WORK ORDER → Pictures are to be left out, and the rest of the records reproduced exactly.

Segment Start: SUPPLIED ENTRIES

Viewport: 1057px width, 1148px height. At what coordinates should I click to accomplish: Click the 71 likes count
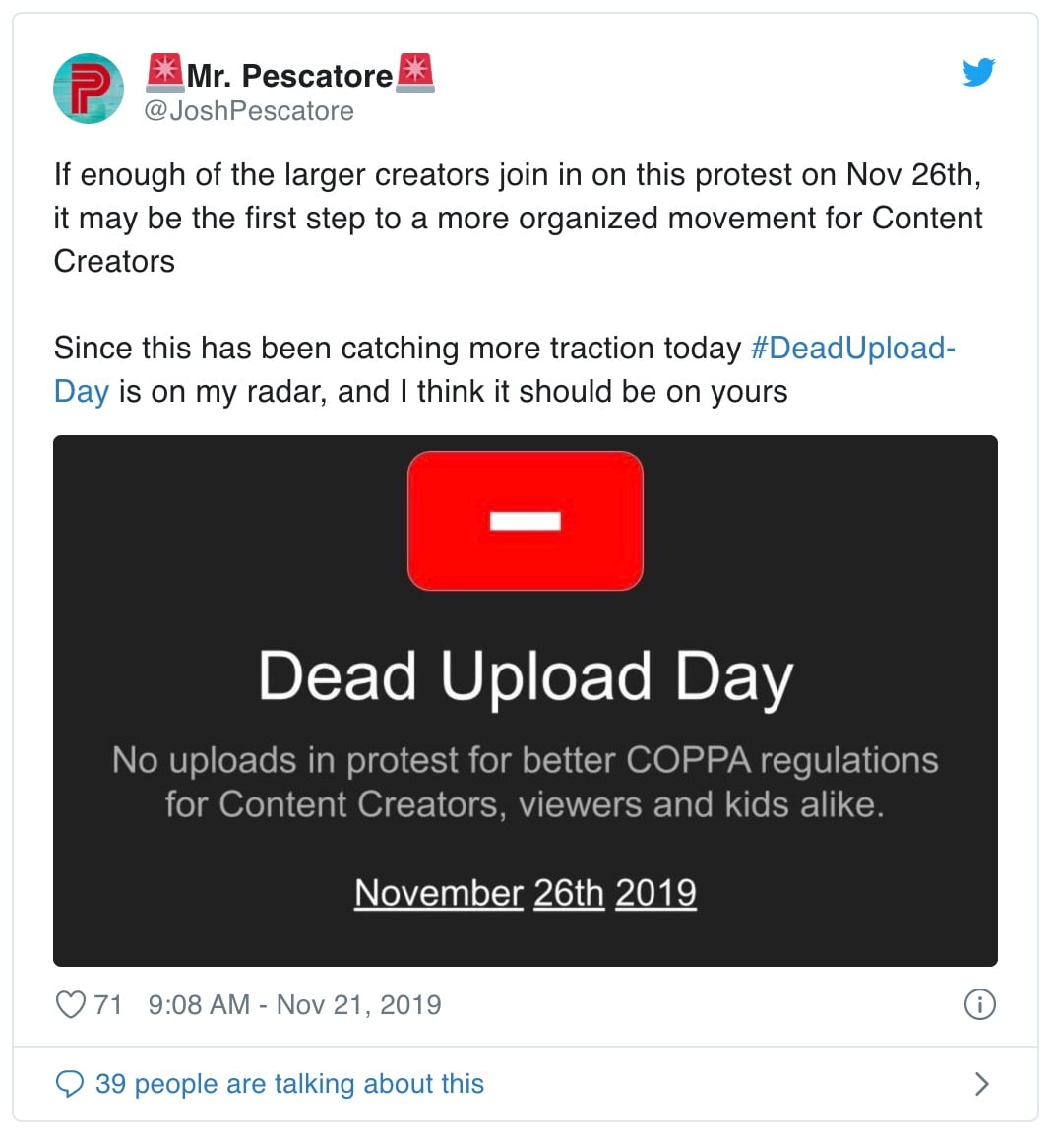107,1004
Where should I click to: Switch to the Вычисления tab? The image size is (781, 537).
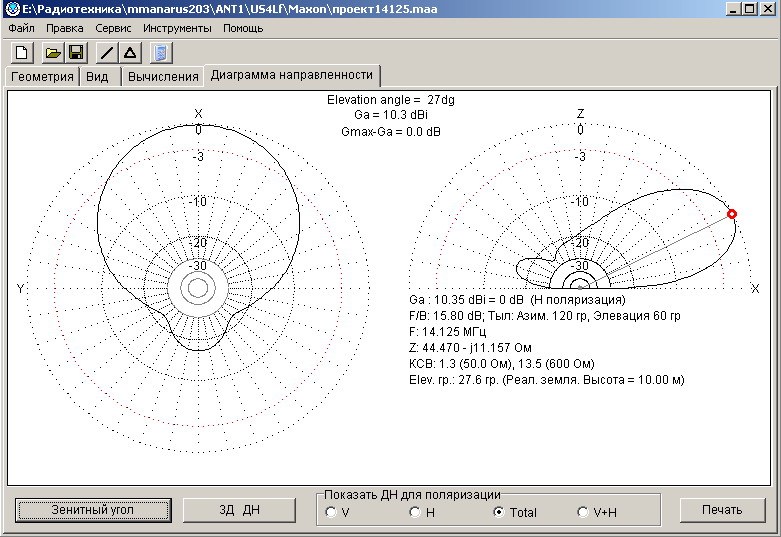[163, 77]
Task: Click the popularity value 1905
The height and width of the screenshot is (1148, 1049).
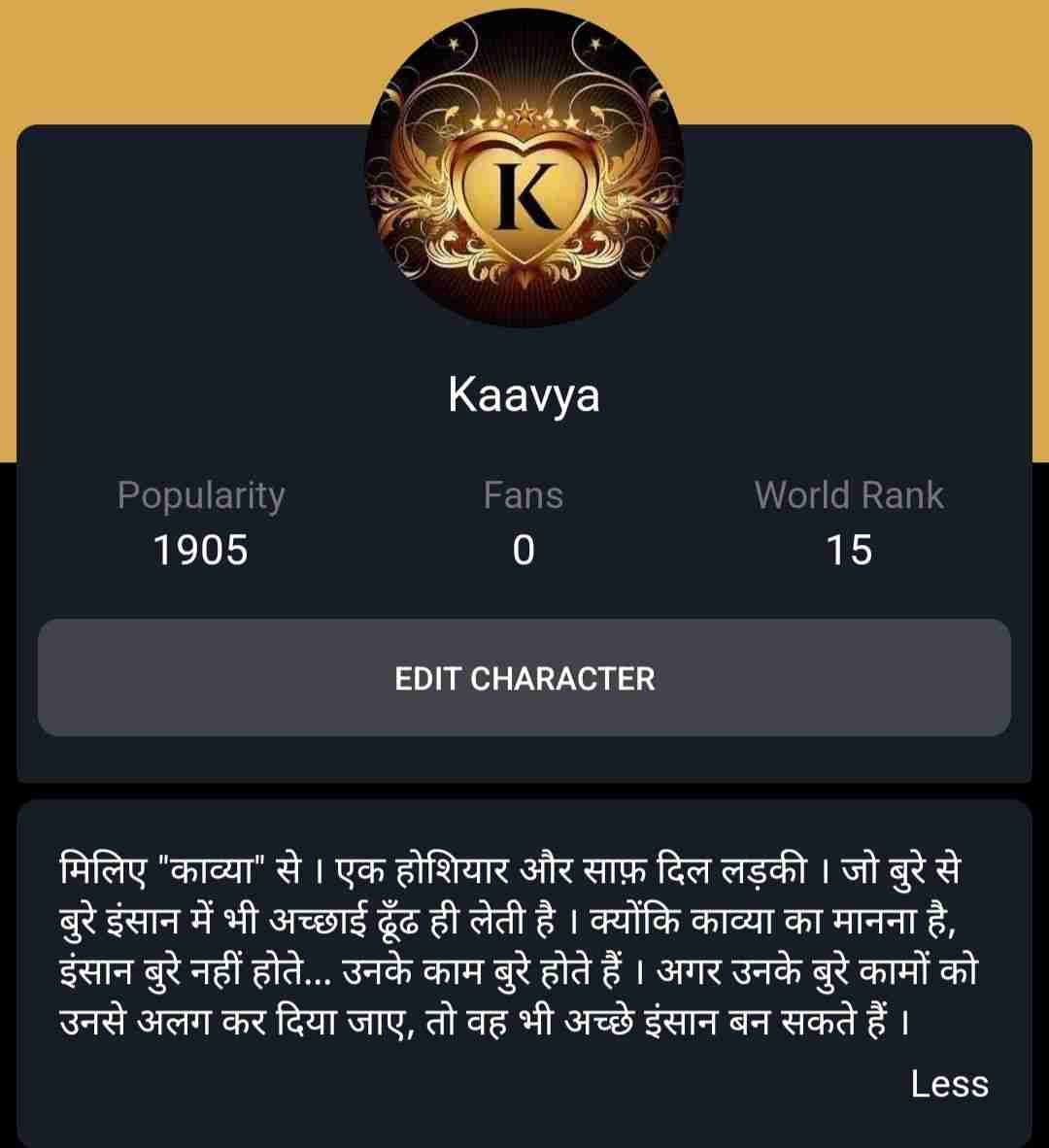Action: [x=201, y=550]
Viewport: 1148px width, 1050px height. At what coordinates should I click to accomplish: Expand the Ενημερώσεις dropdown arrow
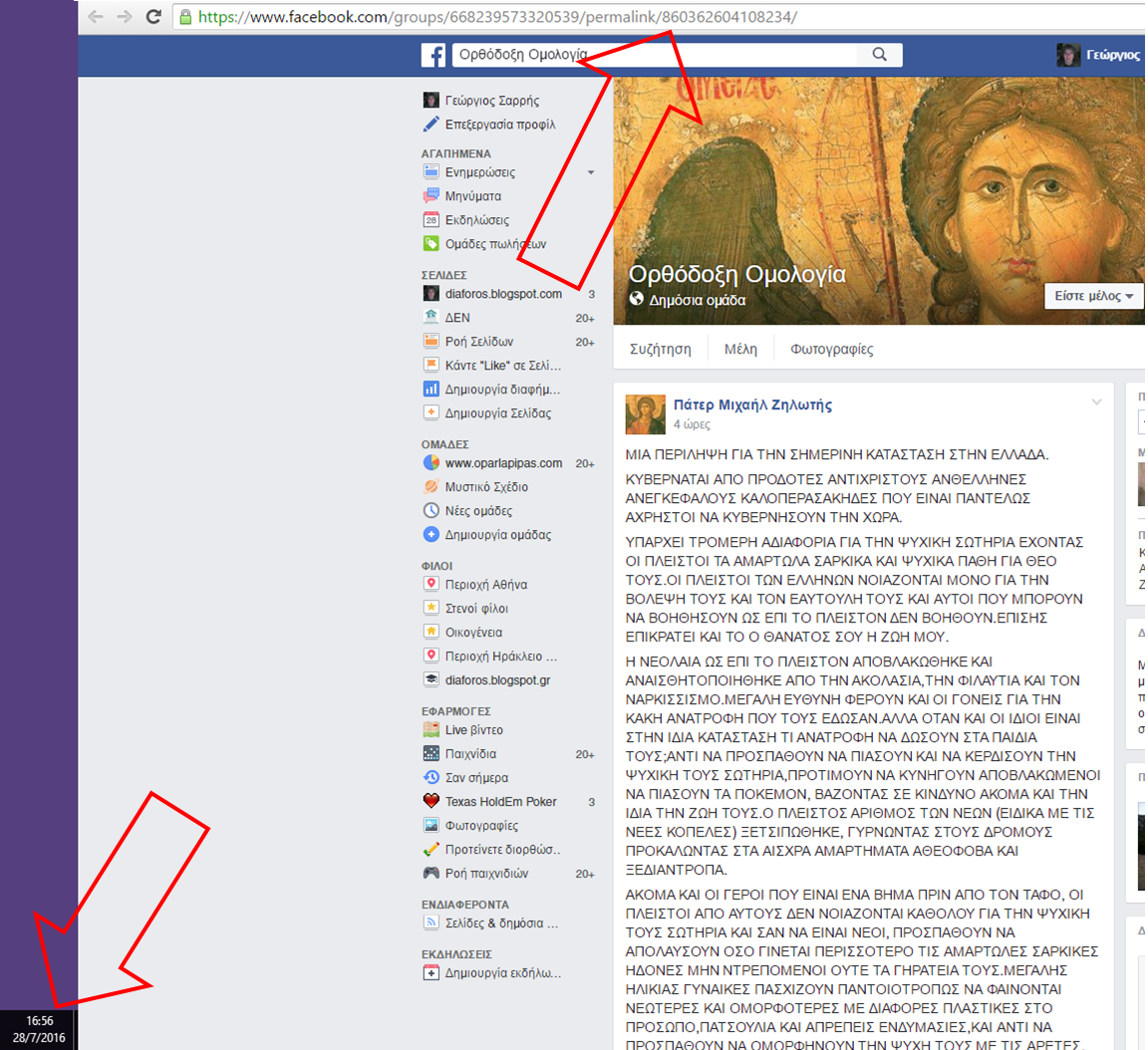(591, 172)
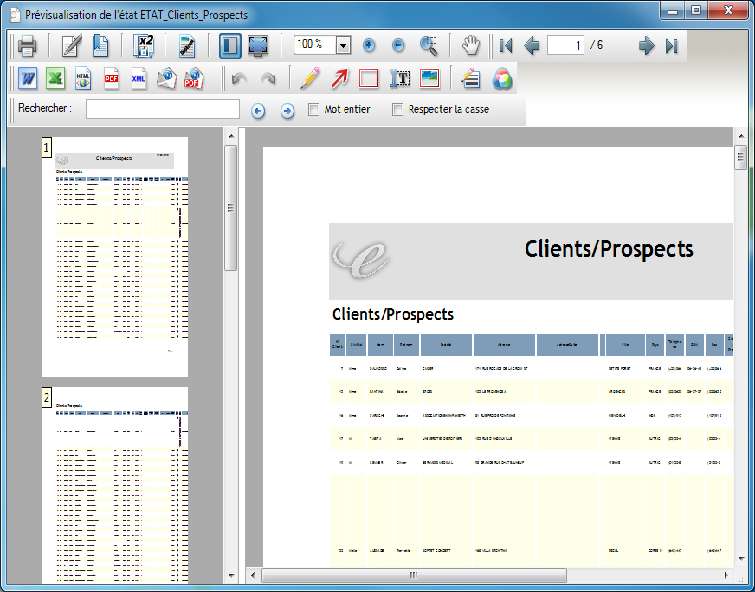Toggle the thumbnail panel display
The width and height of the screenshot is (755, 592).
[x=230, y=46]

Segment End: SUPPLIED ENTRIES

ANSWER BELOW →
Viewport: 1057px width, 1148px height. At what coordinates should I click to accomplish: Click the 71 likes count
107,1004
Where should I click to: Switch to the Вычисления tab? The image size is (781, 537).
[163, 77]
Task: Click the popularity value 1905
The height and width of the screenshot is (1148, 1049).
Action: [x=201, y=550]
Viewport: 1148px width, 1050px height. At what coordinates should I click to accomplish: Expand the Ενημερώσεις dropdown arrow
(591, 172)
Toggle the thumbnail panel display
The width and height of the screenshot is (755, 592).
[x=230, y=46]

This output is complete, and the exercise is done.